Rethink The In-House Agency Hype
CMOs Should Rethink Their Efficiency Argument For An Effectiveness Strategy
Headlines blustering about in-house agencies have marketers buzzing and agencies fretting. While the in-house trend has grown in popularity, it still lacks in maturity. Forrester partnered with leading industry association In-House Agency Forum to track the progress of in-house development. Here’s what we know.
Popularity Soars
- Sixty-four percent of companies have in-house agencies, a dizzying 52% increase since 2008.
- Seventy-five percent of in-house agencies reported growing in staff size over the last two years.
- Over half employ 50-plus full-time employees.
Capability Lags
- Over 95% focus on creative services and production, while under a third provide data analytics or programmatic media.
- Eighty-five percent outsource work.
- Capability and capacity limitations are the top reasons for outsourcing.
Task In-House Agencies To Grow Business, Not Just Save Money
CMOs and in-house leaders should abandon the efficiency-only mindset and adopt an effectiveness strategy. In-house teams can produce quality work and business growth, provided CMOs supply the necessary resources (budgets, talent, technology). Companies are more likely to delight their customers and grow their margins if CMOs reposition in-house agencies as:
- A strategic resource, not a cost efficiency. Savvy CMOs view an in-house agency as a strategic resource to improve control, transparency, and marketing operations. These CMOs are better equipped to manage overall agency fees while justifying the expense as a strategic resource to their CFO counterparts.
- A creative champion, not just a creative service. Marketing teams that use in-house agencies as (re)production shops limit the opportunities for agencies to flex their creative chops. This creates a false perception, which hides their status as a latent creative powerhouse. CMOs aware of the caliber of in-house creative capability create a more even balance between reproduction and original work.
- A digital dynamo, not a digital dilettante. Marketers perceive the lack of digital know-how as the second-greatest disadvantage of in-house agencies. In truth, in-house agencies are adapting to align more with marketers’ digital needs. Some have been migrating expertise such as programmatic, CRM, and eCommerce in-house in the past few years.
- A partner to external agencies, not a source of competition. Treating work as a collaborative effort with a division of responsibilities among marketers, in-house agencies, and external agencies ensures productive relationships aimed at improving the work.
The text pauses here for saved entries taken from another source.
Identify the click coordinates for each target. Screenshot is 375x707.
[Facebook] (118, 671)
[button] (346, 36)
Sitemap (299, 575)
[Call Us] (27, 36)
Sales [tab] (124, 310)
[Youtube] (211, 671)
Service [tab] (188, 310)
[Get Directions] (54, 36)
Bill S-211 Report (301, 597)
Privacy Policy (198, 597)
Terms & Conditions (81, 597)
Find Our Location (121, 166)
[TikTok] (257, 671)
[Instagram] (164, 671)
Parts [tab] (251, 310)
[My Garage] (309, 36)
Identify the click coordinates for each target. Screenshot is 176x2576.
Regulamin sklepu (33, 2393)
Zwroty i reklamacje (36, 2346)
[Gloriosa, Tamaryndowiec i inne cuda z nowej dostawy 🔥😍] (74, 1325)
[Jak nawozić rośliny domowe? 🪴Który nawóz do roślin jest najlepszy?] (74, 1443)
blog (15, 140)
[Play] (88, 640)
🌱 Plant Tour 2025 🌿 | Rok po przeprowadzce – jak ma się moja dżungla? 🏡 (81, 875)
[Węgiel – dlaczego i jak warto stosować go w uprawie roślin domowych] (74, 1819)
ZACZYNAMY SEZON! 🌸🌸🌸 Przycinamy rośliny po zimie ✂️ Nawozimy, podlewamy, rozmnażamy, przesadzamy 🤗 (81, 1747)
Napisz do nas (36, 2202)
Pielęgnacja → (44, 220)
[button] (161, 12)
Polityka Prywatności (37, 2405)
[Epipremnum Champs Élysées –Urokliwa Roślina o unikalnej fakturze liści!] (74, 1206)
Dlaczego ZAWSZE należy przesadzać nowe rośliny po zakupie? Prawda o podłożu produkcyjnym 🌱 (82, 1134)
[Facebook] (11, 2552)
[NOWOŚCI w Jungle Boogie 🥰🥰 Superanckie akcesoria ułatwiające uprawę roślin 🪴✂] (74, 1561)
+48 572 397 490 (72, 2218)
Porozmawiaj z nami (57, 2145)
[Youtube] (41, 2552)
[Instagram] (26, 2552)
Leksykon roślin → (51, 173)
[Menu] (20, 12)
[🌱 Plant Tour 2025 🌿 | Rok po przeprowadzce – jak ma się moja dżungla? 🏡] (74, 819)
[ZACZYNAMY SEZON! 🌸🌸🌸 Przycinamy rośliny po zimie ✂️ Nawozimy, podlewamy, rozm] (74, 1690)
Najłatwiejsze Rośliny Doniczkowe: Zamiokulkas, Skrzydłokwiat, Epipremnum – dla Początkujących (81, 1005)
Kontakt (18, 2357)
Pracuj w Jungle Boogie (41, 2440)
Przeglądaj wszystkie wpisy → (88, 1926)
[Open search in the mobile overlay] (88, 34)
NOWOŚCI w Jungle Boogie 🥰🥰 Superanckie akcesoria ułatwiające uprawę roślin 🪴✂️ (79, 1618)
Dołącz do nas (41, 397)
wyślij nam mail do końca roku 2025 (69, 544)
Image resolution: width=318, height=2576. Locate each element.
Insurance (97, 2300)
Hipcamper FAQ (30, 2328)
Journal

CMOs that identify the strengths of all their partners and carve out specific remits for strategy and execution responsibilities ensure that they replace competition with coordination.
Blend Agencies, Don’t Break Them
CMOs that invest in their in-house digital marketing capabilities and business model will benefit from a valuable in-house partner to collaborate with external creative and media agency partners. This provides both in-house and external agencies a role. The best work and highest returns will come from CMOs that blend agencies, not break them.